Кабина медленно поползла вверх. Я вдыхал запах и смотрел на полосатую ткань пиджака на спине Перотти. Старик предоставил в мое полное распоряжение скамеечку, обтянутую бархатом. Он стоял передо мной на расстоянии вытянутой руки, сосредоточенный, напряженный, держась одной рукой за латунную ручку двери лифта, а другую положив повелительным жестом на панель управления, поблескивавшую латунными кнопками. Он замкнулся в особом, многозначительном молчании и казался совершенно недосягаемым. Вот тут-то я вспомнил и все понял.

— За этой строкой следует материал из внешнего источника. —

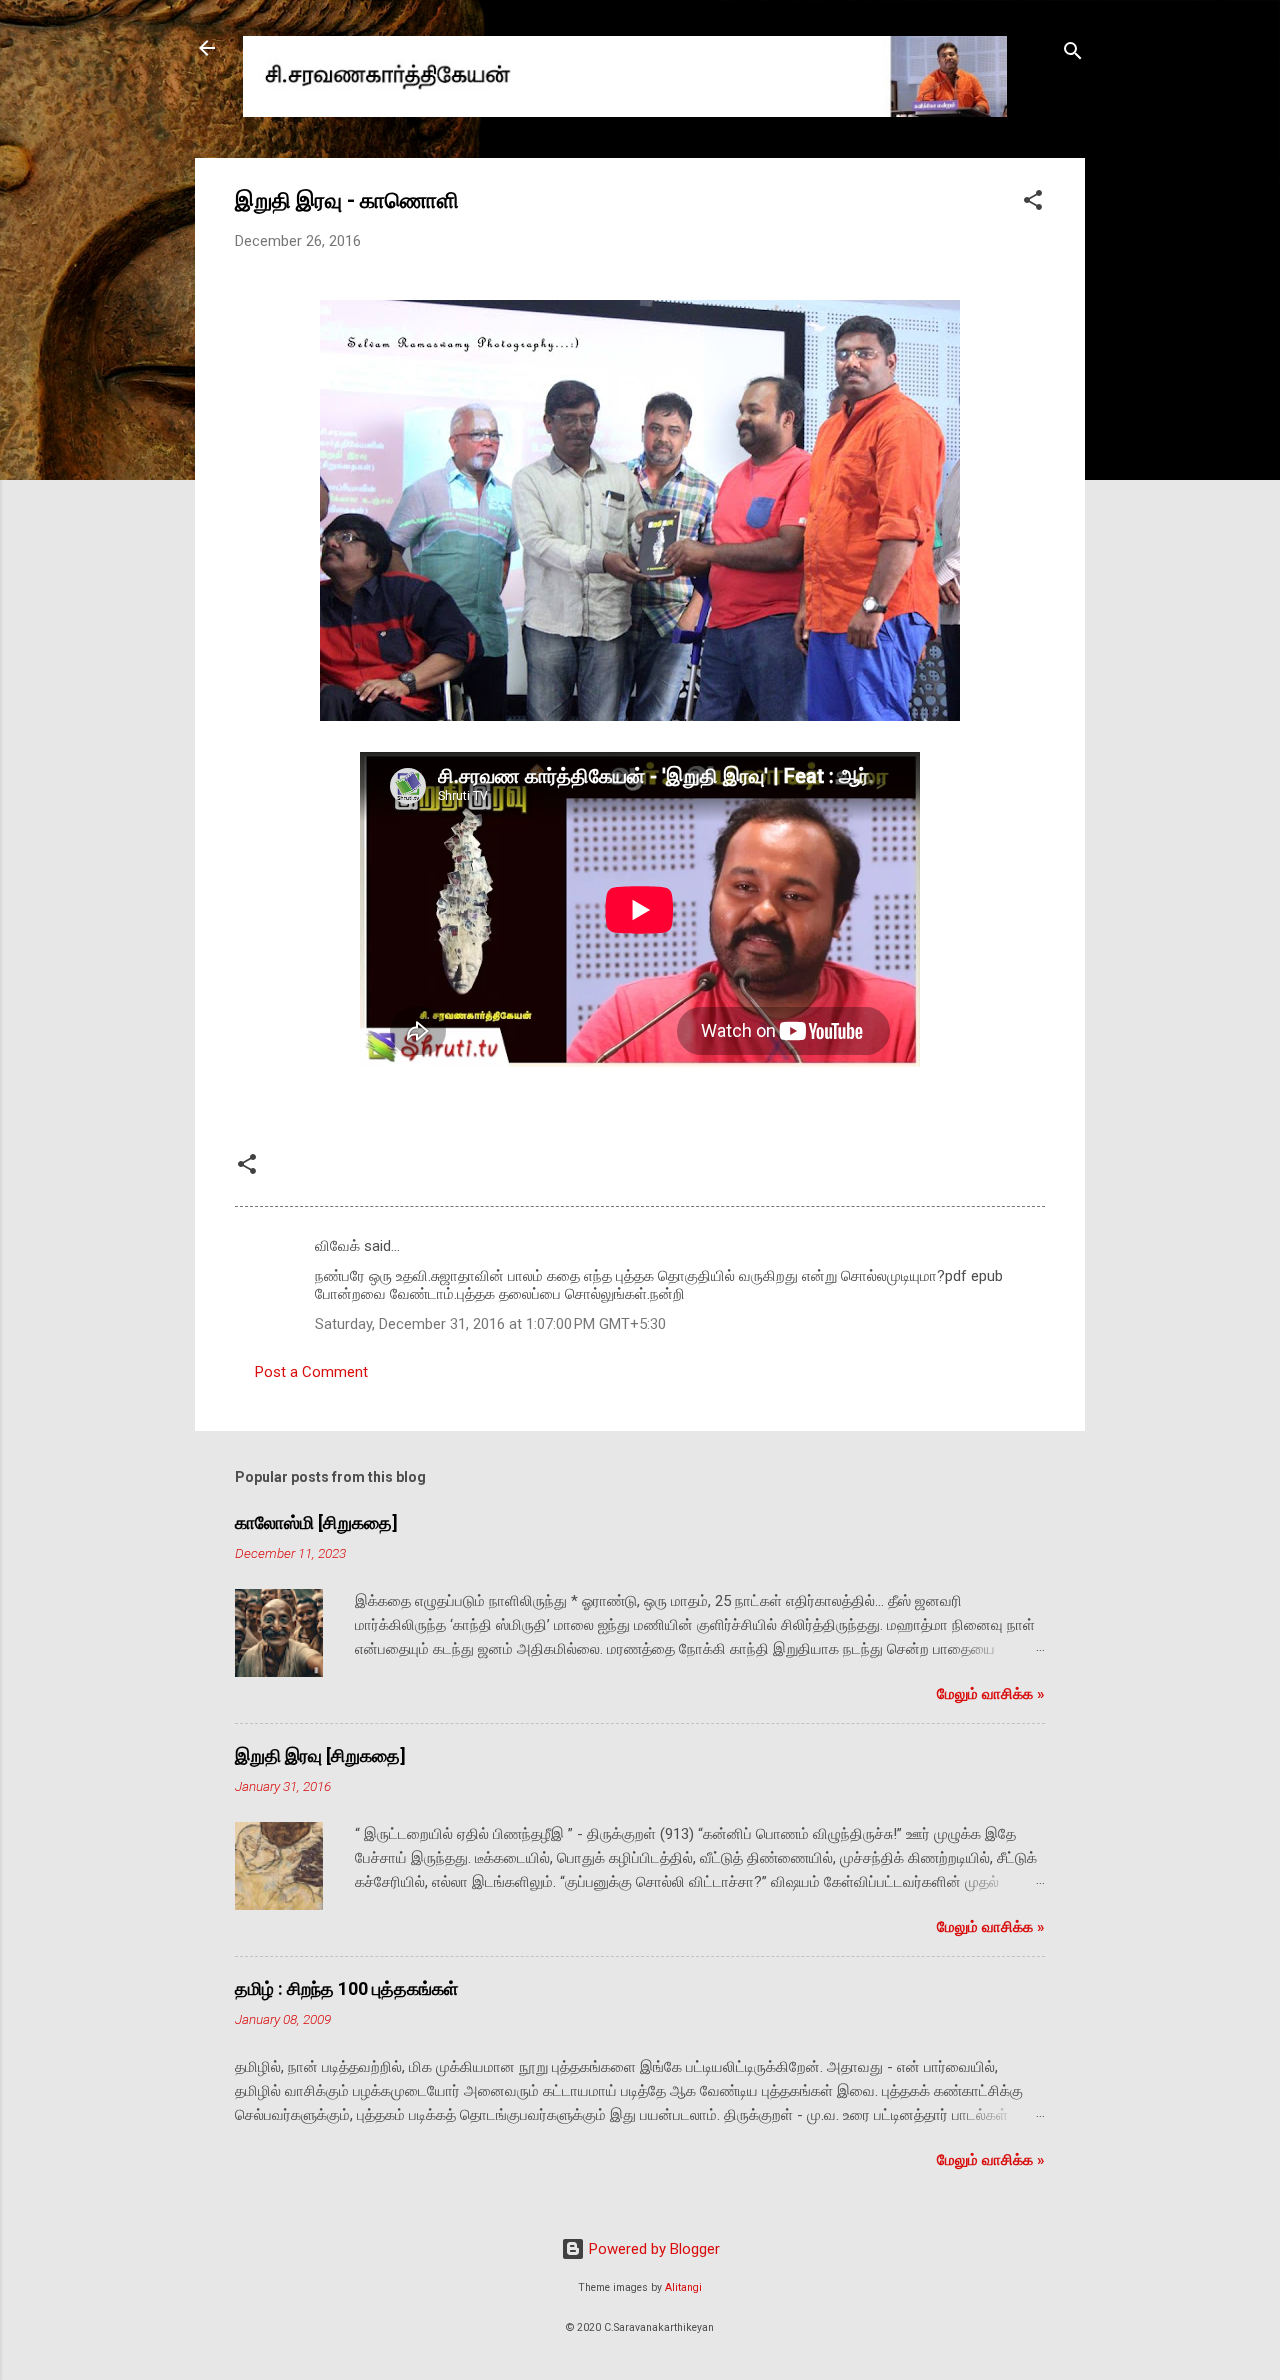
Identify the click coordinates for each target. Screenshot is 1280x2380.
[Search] (1073, 54)
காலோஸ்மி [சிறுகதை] (316, 1522)
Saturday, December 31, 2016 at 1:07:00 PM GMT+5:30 (490, 1324)
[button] (1033, 203)
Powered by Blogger (652, 2249)
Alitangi (683, 2287)
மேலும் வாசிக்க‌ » (991, 1694)
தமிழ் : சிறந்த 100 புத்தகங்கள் (346, 1988)
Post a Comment (311, 1372)
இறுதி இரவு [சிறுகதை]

Перотти молчал не потому, что не одобрял того, что Миколь хочет принять меня в своей комнате, как я в какой-то момент вообразил себе, а потому, что возможность управлять лифтом — что ему случалось, наверное, нечасто — давала ему чувство удовлетворения — такое сильное, такое сокровенное, такое тайное. Лифт был ему так же дорог, как карета, стоявшая внизу, в гараже. На эти вещи, на эти почтенные свидетельства прошлого, принадлежавшего и ему самому, распространялась его воинственная любовь к семье, которой он служил с юношеских лет, его яростная верность, верность старого домашнего животного.
— Хорошо идет, — воскликнул я. — Какой он фирмы?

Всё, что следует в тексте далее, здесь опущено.